Gadoteric acid is very well tolerated. Uncommon ( 0.1 to 1 percent of patients), there is hypersensitivity reactions. Allergic reactions are common in patients with known intolerance to contrast media (including iodine ), asthma treatment or patients with multiple allergies. As with all gadolinium-based contrast agents can cause nausea, vomiting, skin rashes, tremors, dyspnea, bronchospasm, headache, metallic taste or heat during injection. At higher doses and pre-existing renal insufficiency or kidney disease may lead to a contrast- induced acute renal failure in rare cases. This usually occurs with a delay after 48 to 72 hours and is usually reversible. Because of the high osmolality of the solution of 1300 mOsm / kg water, the unintended extravascular injection must be avoided. In contrast to other gadolinium based contrast agents have been caused by gadoteric acid nephrogenic systemic fibrosis was observed in any of the more than 25 million patients.

Megluminat

In solution one mole gadoteric acid is added to one mole of meglumine (N-methyl -D-glucamine ). One speaks in these cases also the meglumine salt of gadoteric acid, Gadoterat meglumine, or hydrogen - [ 1,4,7,10- tetraazacyclododecane -1 ,4,7,10 - tetraacetato (4)] gadolinium- meglumine.

Trade names

Artirem (D, A, CH ) with a gadolinium concentration of 0.0025 mmol / ml in the form of Gadoterat meglumine is approved for the contrast-enhanced direct MR arthrography since 2002 ( Guerbet ). The iso-osmolar solution is injected directly into the joint space ( intra-articular ).

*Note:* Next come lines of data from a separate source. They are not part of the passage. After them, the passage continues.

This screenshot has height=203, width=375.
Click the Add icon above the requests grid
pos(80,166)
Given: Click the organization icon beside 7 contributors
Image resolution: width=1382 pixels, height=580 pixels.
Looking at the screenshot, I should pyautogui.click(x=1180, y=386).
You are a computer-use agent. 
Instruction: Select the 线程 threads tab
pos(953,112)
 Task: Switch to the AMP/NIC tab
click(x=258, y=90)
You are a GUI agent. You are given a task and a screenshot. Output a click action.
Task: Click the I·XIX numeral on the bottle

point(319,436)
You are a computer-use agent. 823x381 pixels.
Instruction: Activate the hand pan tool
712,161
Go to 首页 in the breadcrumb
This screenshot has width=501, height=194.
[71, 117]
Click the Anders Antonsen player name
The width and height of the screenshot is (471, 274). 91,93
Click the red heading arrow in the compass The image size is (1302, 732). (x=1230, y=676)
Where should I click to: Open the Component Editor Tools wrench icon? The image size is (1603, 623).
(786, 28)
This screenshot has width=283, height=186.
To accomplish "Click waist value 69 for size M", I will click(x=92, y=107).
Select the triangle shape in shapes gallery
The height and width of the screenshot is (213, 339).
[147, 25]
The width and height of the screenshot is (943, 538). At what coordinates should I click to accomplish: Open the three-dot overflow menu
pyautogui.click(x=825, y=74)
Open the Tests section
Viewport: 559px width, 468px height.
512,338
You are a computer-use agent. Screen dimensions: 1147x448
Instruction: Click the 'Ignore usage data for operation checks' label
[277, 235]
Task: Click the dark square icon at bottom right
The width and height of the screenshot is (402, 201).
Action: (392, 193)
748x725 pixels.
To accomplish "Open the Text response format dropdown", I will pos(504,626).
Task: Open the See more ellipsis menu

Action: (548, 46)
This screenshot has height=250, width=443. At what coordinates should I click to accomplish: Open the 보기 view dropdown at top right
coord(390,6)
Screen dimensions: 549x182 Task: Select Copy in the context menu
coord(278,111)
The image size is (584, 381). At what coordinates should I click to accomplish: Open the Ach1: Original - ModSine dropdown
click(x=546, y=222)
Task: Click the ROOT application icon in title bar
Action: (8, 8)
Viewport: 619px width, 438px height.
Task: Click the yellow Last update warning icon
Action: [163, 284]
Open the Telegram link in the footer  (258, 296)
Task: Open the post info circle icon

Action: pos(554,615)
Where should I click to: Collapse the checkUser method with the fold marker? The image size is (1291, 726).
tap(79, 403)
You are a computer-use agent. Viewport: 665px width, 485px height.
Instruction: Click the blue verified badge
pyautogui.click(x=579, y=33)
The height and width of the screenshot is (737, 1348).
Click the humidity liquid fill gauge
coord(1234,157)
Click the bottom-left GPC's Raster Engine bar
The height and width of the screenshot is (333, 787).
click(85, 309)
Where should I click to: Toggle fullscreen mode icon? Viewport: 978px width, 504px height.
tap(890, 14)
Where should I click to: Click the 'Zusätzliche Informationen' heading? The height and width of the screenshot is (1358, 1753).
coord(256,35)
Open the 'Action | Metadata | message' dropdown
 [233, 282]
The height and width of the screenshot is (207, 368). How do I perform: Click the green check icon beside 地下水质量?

Dotarem (D, A, CH ) with a gadolinium concentration of 0.5 mmol / ml ( Guerbet ) has an approval for contrast medium imaging of CNS lesions, for whole-body MR - contrast examinations and contrast-enhanced MR angiography. The usual dose is 0.1 mmol / kg body weight, corresponding to 0.2 ml / kg body weight intravenously. Maximum can be administered in patients with healthy kidneys up to 0.3 mmol / kg body weight, however, is such a high dose appears only rarely.